Is shouting “Ebola!” where there is none the new public menace? Or does the danger lie in individuals who may threaten the larger population by refusing to lay low for 21 days—the virus’ incubation period—after they have treated infected patients?
A nurse who treated Ebola patients and who is now in Maine has moved those questions to the forefront of a national debate sparked by a handful of Ebola cases in the U.S. She defied a state-ordered quarantine by going on a bike ride.
Just nine people diagnosed with Ebola have been treated in the U.S., including a man from Liberia who died, two nurses who treated him in Dallas, Texas, who recovered, and a doctor who treated patients in East Africa who is undergoing treatment in New York.
While one of the nurses was not experiencing symptoms, she flew on a domestic airline. Should she have flown?
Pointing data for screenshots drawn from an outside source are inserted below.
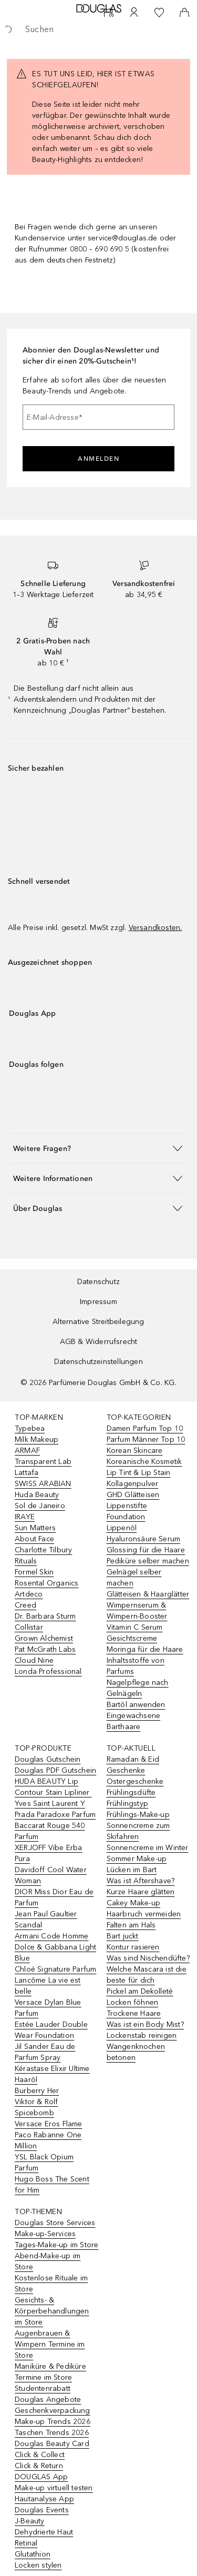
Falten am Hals (131, 1925)
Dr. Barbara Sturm (45, 1616)
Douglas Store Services (55, 2222)
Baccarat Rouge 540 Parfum (50, 1831)
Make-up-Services (45, 2233)
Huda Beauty (37, 1494)
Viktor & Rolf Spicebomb (36, 2107)
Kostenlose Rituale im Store (51, 2284)
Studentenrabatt (42, 2388)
No one else she came into contact with while traveling became infected, but it would have made everyone else feel safer if she had not traveled until the incubation period was over.
In the midst of this, it’s fair to ask ourselves what constitutes civic heroism and what is self-centered heedlessness for the concerns and safety of others?
It’s now a legal question about when our rights to move about and to associate with whom we please may be abridged. The president, the governor and the U.S. Secretary of Defense have all come up with different answers.
Until we have national agreement and until public knowledge about Ebola is more widespread, individuals who have come into close contact with patients in whom the virus is active should exercise personal responsibility and err on the side of caution.